**Haber metni:**
▬▬▬

Dolar

32,5981

Euro

34,8721

Altın

2.494,36

Bist

9.593,89

Başbakan Davutoğlu Brüksel'e gitti

Başbakan Davutoğlu Brüksel'e gitti

9 Yıl Önce Güncellendi

2015-11-29 14:26:40

Başbakan Davutoğlu Brüksel'e gitti
Başbakan Ahmet Davutoğlu, "Silahlı Kuvvetlerimiz, meşru, hukuki bir tutum içinde, aldığı talimatın gereğini yapmıştır. Ama bu talimat, bir ülkeye dönük bir talimat değildir. Bu ateş çemberinin içinde herhalde hava sahamızın elek gibi, süzgeç gibi geçilen bir hava sahası olmasını kimse arzu etmez" dedi.

Davutoğlu, Brüksel'e hareketinden önce Esenboğa Havalimanı'nda düzenlediği basın toplantısında, gazetecilerin gündeme ilişkin sorularını yanıtladı.

Bir gazetecenin "Rusya'nın açıkladığı Türkiye'ye yönelik yaptırımlara karşı Türkiye'nin bir yaptırımı söz konusu olacak mı?" sorusu üzerine Davutoğlu, öncelikle hava sahası ihlali esnasında hayatını kaybeden Rus pilotun akıbetine ilişkin bilgiler paylaştı.

"Hava sahası ihlali esnasında hayatını kaybeden Rus pilot, dün gece saat 01.45 itibariyle sınırımızdan tarafımıza teslim edildi, alındı. Gece Hatay'da bulunan Ortodoks din adamları tarafından da yürütülen katkılarla kendi dini geleneği çerçevesinde, cenaze işlemleri dini tören açısından da yapıldı. Cenaze Rusya'nın talebi üzerine yaptığımız girişimler sonucu Rusya'ya teslim edilecek" diyen Davutğlu, sözlerine şöyle devam etti.

▬▬▬

**Sağlanan öğeler:**
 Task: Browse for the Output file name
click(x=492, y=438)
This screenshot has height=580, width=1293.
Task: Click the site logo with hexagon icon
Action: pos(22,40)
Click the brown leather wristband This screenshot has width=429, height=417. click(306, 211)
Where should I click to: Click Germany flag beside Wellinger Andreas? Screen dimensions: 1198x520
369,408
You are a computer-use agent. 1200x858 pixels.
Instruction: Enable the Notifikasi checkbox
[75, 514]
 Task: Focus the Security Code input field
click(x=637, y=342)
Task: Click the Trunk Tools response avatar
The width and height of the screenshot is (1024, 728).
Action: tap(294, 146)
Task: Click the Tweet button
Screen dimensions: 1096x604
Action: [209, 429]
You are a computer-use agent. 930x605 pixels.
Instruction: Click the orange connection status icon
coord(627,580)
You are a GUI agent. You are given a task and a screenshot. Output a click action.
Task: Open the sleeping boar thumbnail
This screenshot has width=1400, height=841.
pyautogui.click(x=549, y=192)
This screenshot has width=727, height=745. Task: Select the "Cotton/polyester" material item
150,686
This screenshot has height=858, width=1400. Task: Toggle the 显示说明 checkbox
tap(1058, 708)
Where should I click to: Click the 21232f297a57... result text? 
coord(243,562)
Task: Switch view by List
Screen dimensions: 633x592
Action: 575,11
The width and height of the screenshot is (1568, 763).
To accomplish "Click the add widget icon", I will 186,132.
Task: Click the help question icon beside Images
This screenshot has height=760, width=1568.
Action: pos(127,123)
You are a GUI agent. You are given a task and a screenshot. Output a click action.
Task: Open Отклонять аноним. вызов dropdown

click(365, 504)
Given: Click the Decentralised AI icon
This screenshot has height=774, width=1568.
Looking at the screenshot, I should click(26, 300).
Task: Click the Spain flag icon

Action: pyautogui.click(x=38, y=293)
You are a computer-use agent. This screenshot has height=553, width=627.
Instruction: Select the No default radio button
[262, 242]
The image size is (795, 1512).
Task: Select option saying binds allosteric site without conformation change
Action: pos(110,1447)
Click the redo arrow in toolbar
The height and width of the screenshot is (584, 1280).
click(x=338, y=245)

▬▬▬

**Verilen görev 1:**
Davutoğlu haberine göre şu soruları yanıtlayın:
(a) Davutoğlu basın toplantısını nerede düzenledi?
(b) Rus pilot saat kaçta Türk tarafına teslim edildi?
(c) Davutoğlu'na göre verilen talimat neye dönük bir talimat değildir?
**Verilen görev 2:**
Davutoğlu haberini kaldığı yerden sürdürün.
Öğelerin Davutoğlu haberiyle bir ilgisi yoktur.

**Sonuç 1:**
(a) Esenboğa Havalimanı'nda.
(b) Gece saat 01.45 itibarıyla.
(c) Bir ülkeye.

**Sonuç 2:**
"Şunu defalarca izah ettim bir kez daha söylemek isterim. Bu, Türkiye'nin sadece ve sadece kendi hava sahasını koruma saikiyle yaptığı bir eylemdir. Uluslararası hukuk açısından meşrudur. Hükümetimiz açısından bir görevdir. Burada kasıt ve hedef Rusya Federasyonu değildir. O esnada hangi uçak olmuş olsaydı aynı tavır sergilenirdi. Daha önce defalarca yapılan ihlaller ve sonrasında, yapılan uyarılar göz önüne alınmış olsaydı bu yaşanmazdı. Sorumluluğu Türkiye tarafına atmaya yönelik çabalar hem uluslararası hukuk açısından geçersizdir, gayri meşrudur hem de Türkiye ile Rusya arasındaki yakın dostluk ve komşuluk bağları açısından da doğru değildir. Eğer bir sorumlu aranacaksa Türkiye hava sahasını daha önce de defalarca ihlal eden tarafın da kendisini sorgulaması icap eder. Rusya'dan son dönemde gelen açıklamalar komşuluk ilişkileri bakımından kabul edilebilir açıklamalar değildir."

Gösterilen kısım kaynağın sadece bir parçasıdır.